1907973_785646428112463_7655050764034766118_n

I’m hoping this will help me out with all of my medical issues. I’m so struggling with pain these days and I know that being overweight is not helping. I know it puts a strain on my body that would be less without the extra pounds. I so hope that God will help me win this particular battle, even though He isn’t resolving my medical issues.

Brokeness

My friend just lost her husband of 34 years and the hurt is so evident in her face, stance and definitely in her heart. She’s so confused; because for 34 years, he took total care of her. He made sure she was clothed, fed, sheltered, etc. She wanted for nothing and she was happy. Now, she’s in confusion over where she stands financially, mentally, emotionally, and spiritually.

She knows that her husband is out of pain, in the embrace of our heavenly father and she’s okay with that. The problem lies in the “What now?”. I wish I could help her more. Right now, she is with family, mourning; but I do know the time will come when she will depend on her friends and I want to be there for her.

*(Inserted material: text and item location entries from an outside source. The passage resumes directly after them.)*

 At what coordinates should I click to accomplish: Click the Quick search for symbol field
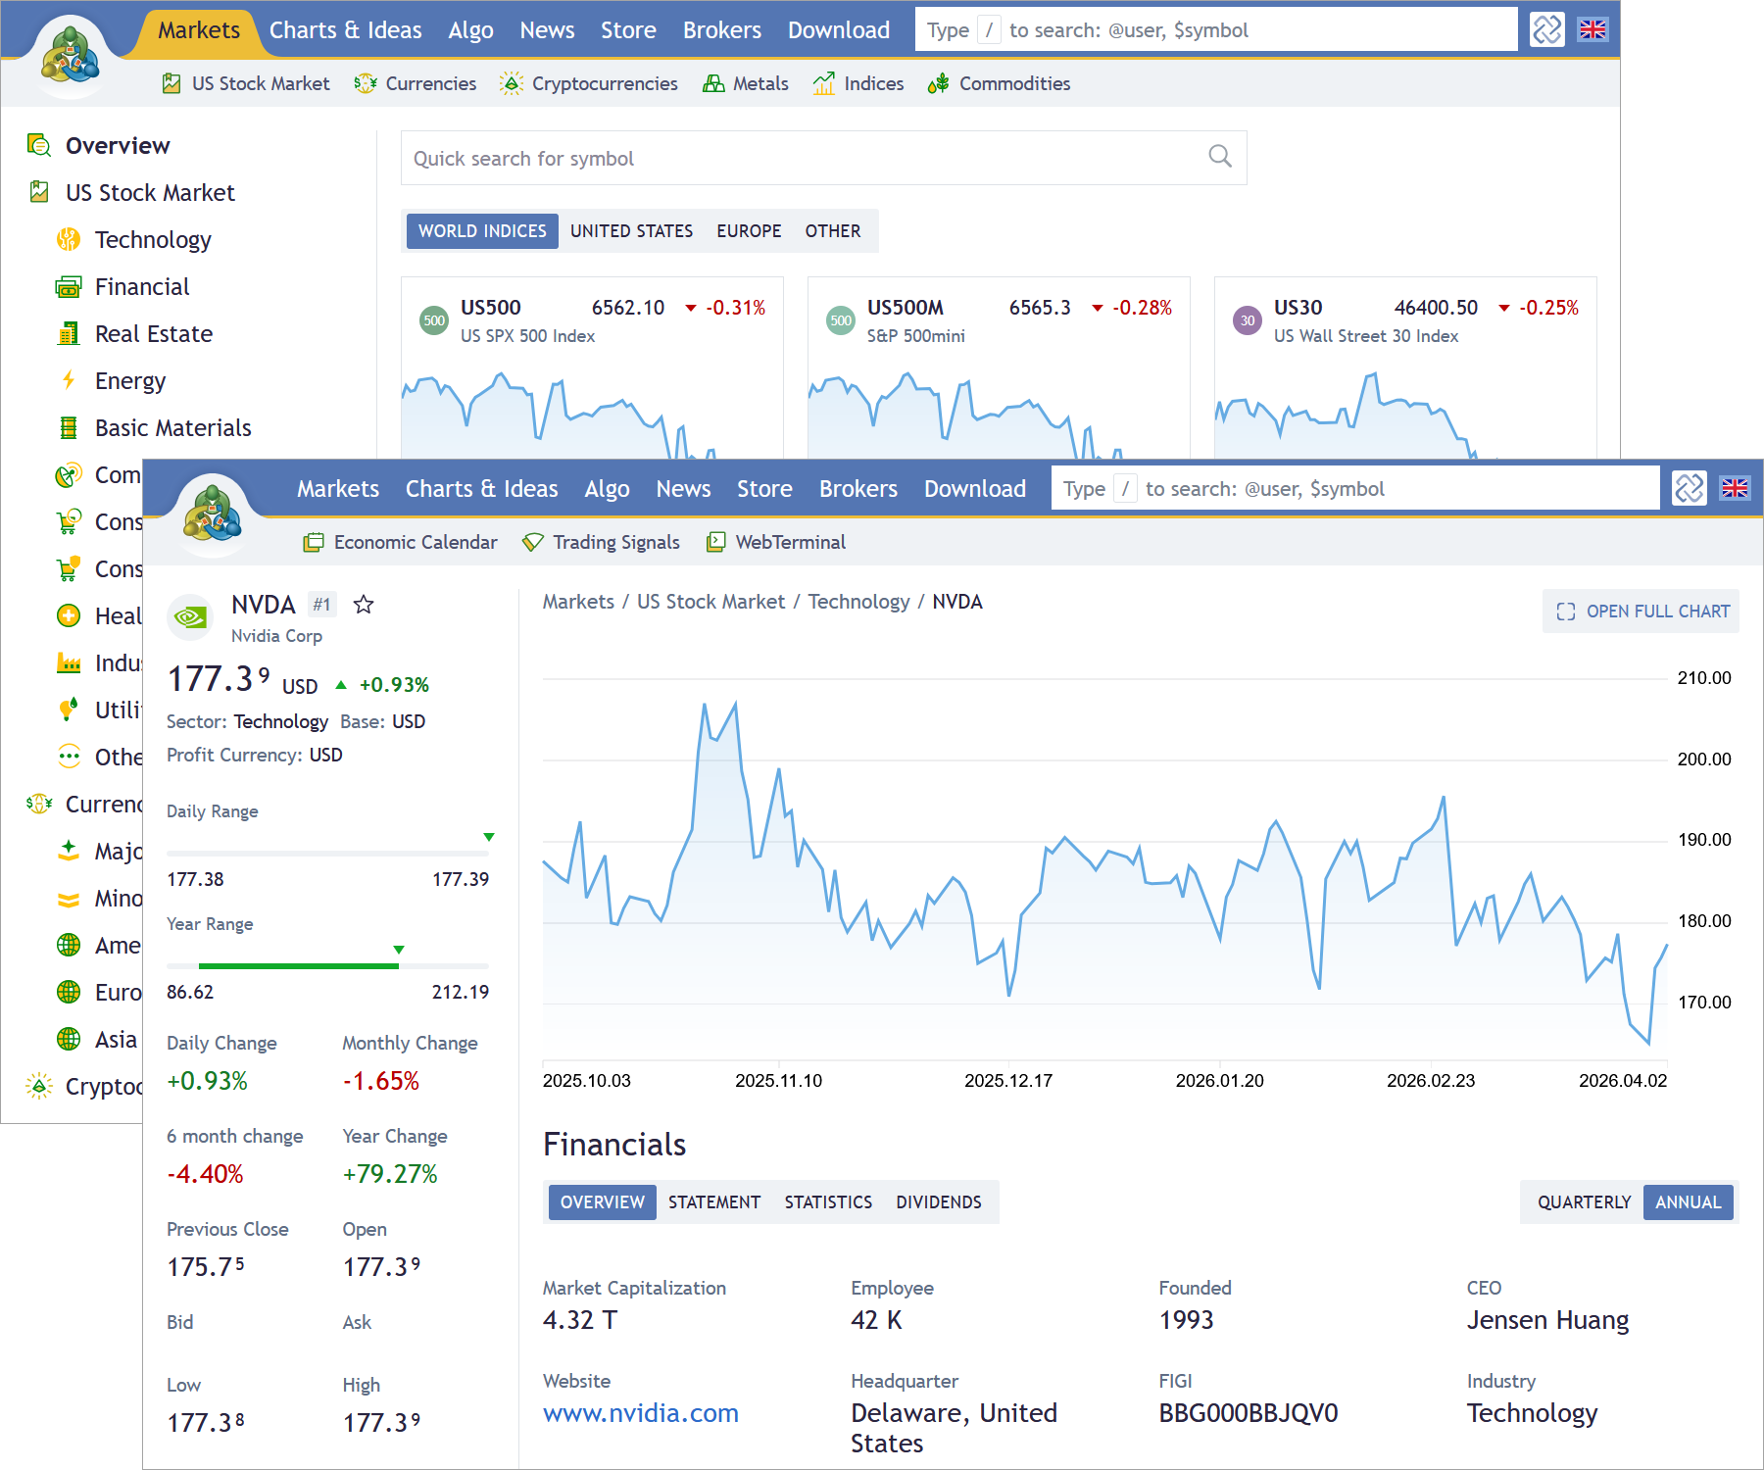pyautogui.click(x=823, y=158)
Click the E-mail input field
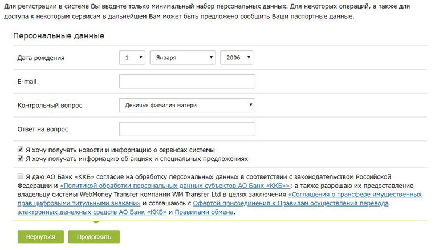 pyautogui.click(x=187, y=81)
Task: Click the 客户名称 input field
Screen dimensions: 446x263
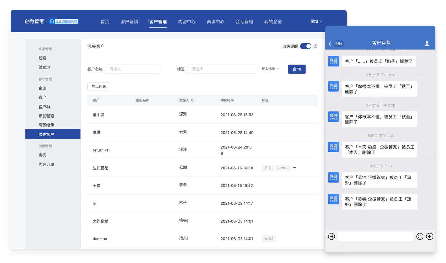Action: pos(132,69)
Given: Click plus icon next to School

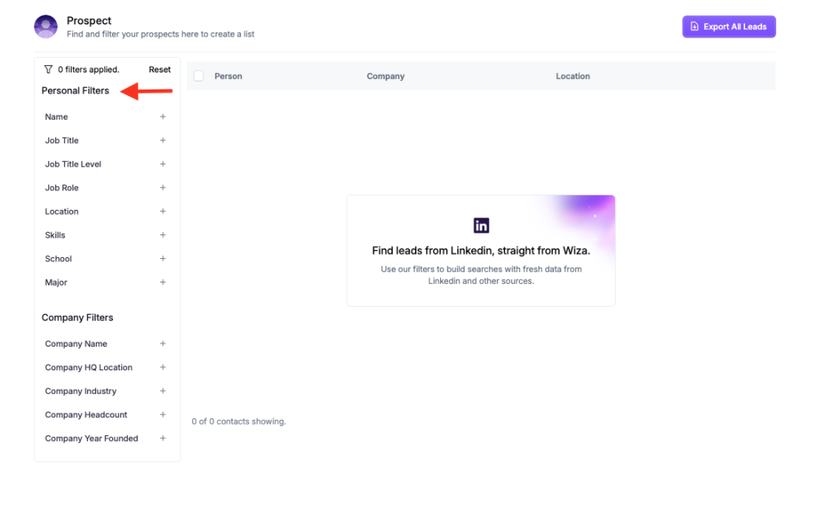Looking at the screenshot, I should point(163,259).
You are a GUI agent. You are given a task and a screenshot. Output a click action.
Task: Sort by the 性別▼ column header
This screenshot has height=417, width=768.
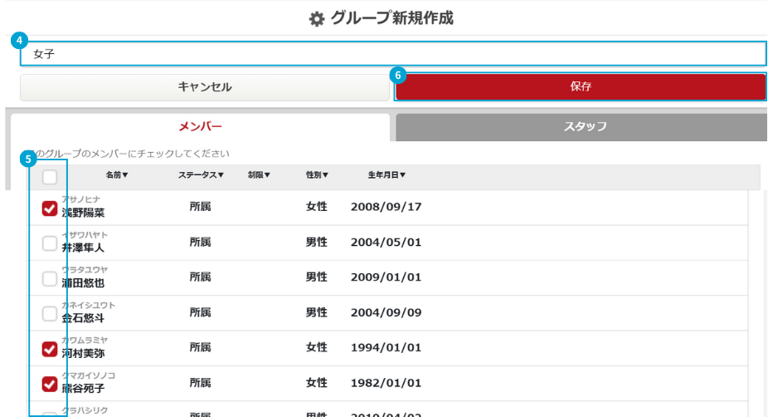click(317, 175)
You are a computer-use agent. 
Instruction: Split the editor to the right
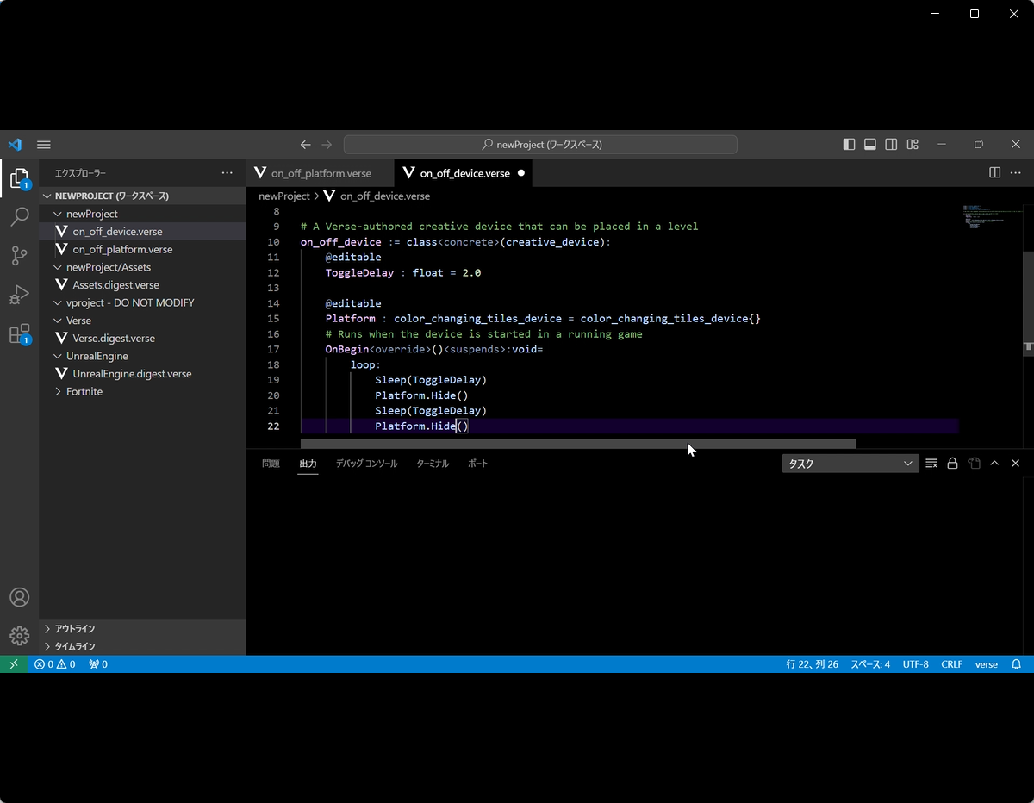coord(994,173)
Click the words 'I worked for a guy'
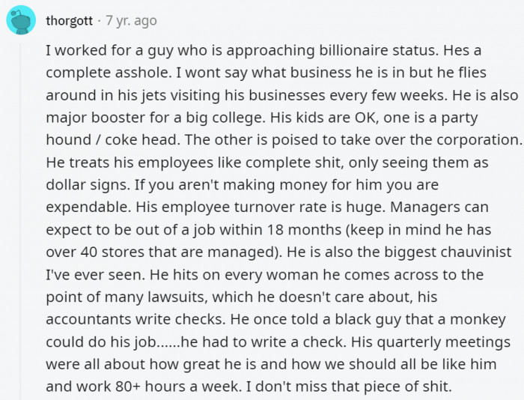 (x=98, y=52)
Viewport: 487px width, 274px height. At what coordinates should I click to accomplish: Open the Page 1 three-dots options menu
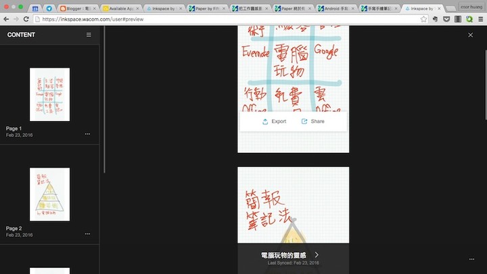[87, 134]
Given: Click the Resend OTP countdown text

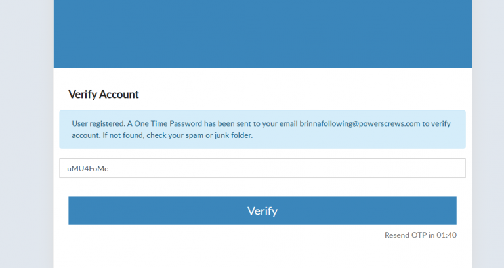Looking at the screenshot, I should tap(421, 235).
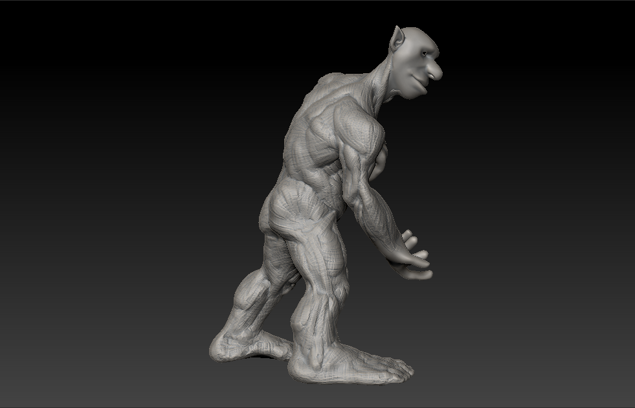The image size is (635, 408).
Task: Click the creature's chin
Action: tap(413, 95)
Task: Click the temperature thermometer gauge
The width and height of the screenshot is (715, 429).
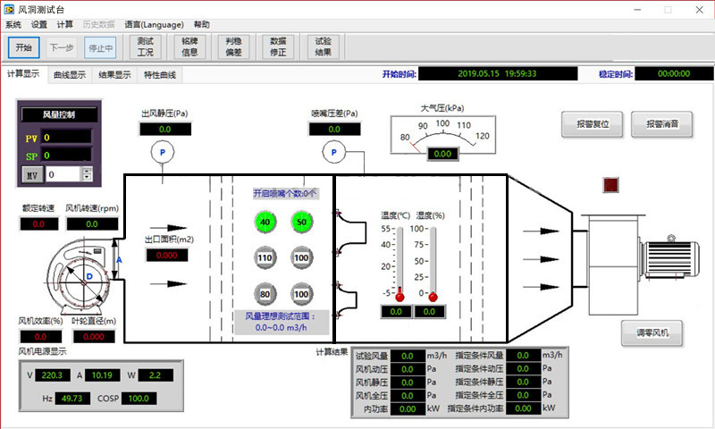Action: point(399,262)
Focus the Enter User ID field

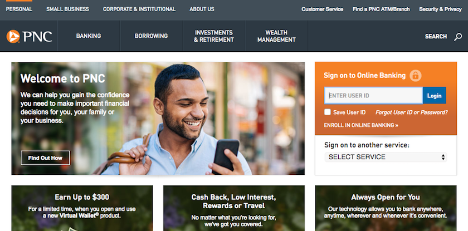(374, 95)
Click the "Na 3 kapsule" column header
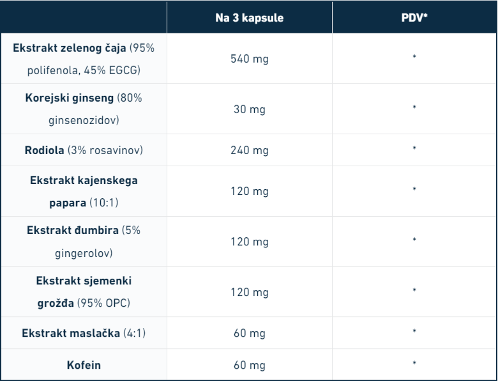The image size is (498, 381). coord(249,18)
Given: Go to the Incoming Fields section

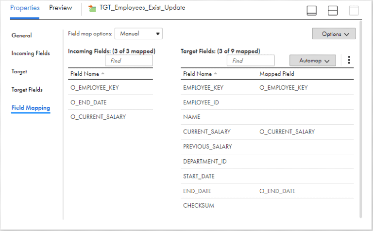Looking at the screenshot, I should tap(31, 53).
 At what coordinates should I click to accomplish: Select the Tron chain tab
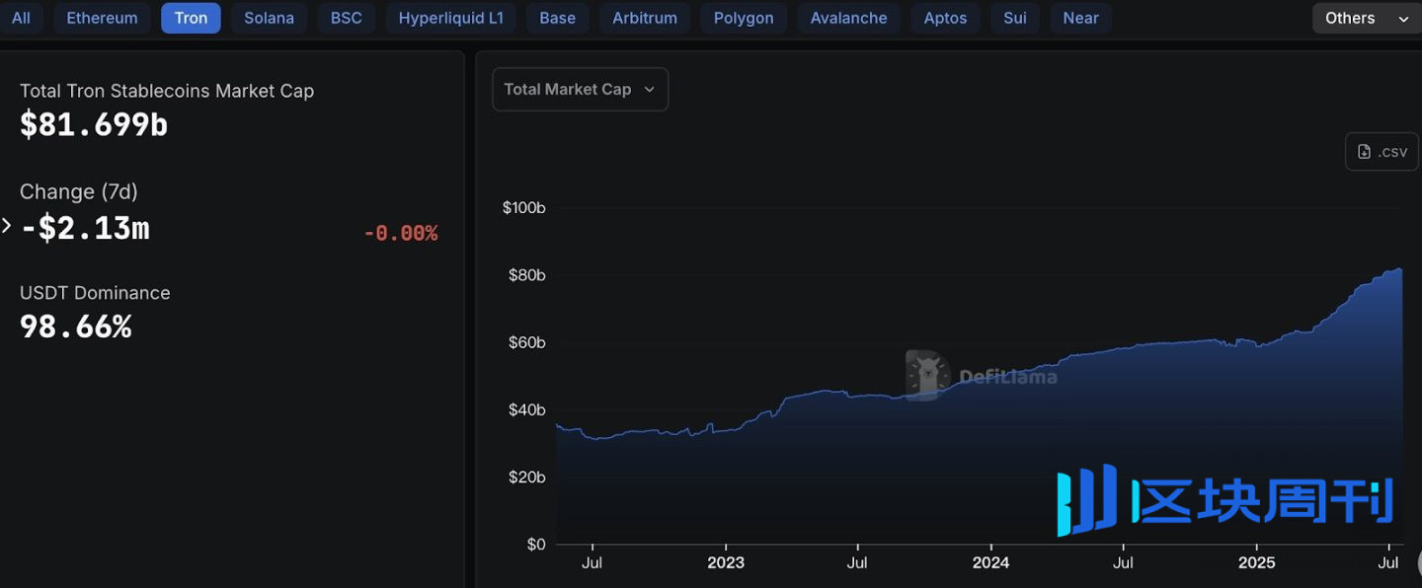(191, 18)
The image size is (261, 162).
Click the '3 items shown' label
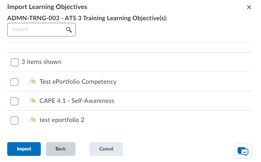click(42, 62)
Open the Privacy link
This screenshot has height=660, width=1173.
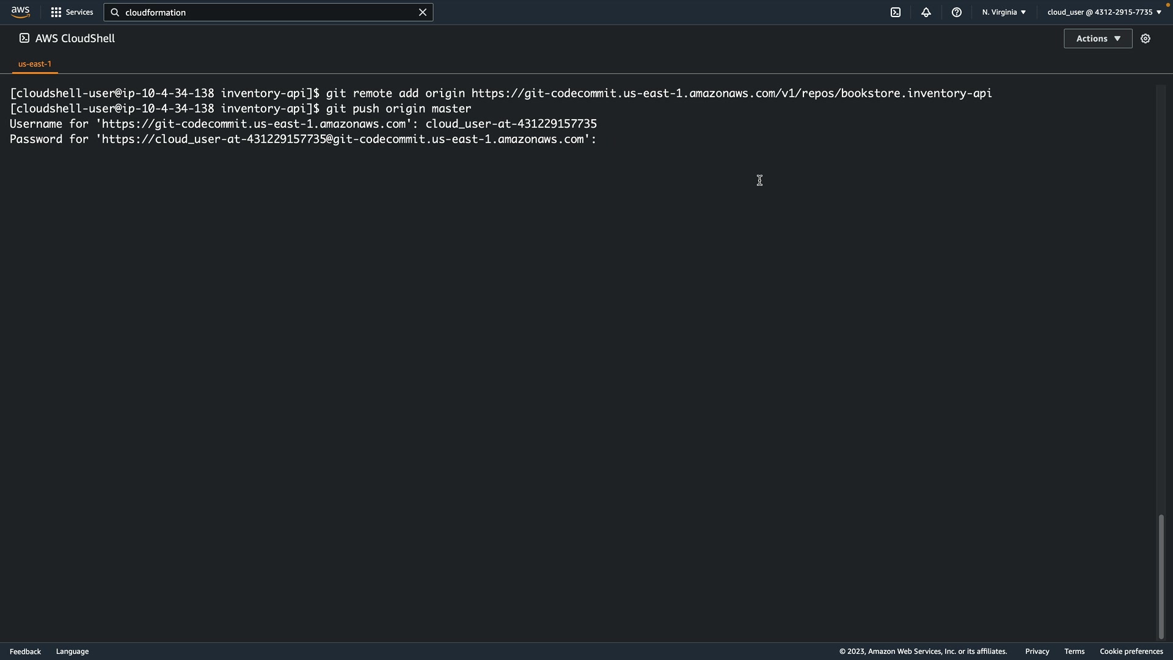[1037, 651]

For me, the whole financial aspect of her relationship with her husband has never been a part of my life. I’ve never had to depend on a man for financial support. I’ve always been the one who has taken care of the finances. It seems strange to me that a woman would willingly give herself over to a man and not know what is going on. However, with that said, my mom & dad are the same way and they’ve been together for the last 50 years.

Today, friends were discussing her appointments and another of our group also confessed that her husband takes care of their finances as well and she would be lost. WOW! I guess it is the way things always were for our past generations. I would have loved to have someone to share the burden with when I was married; but my Ex was not “responsible” for ANYTHING, not even our finances!!!! Heck, he couldn’t pay a bill to save his life. I don’t know how he is surviving right now; but to be completely honest, I DON’T GIVE A F*CK!!!!

Anyway, I’m grieving the loss of a wonderful man, husband, father & friend. I’m grieving the loss of a sweet man who loved his wife so much and left her alone. Most of all, I’m grieving for my friend, who is such a wonderful woman, who spent 34 years with the love of her life and praying that she will muddle through this process and be okay. I love her dearly.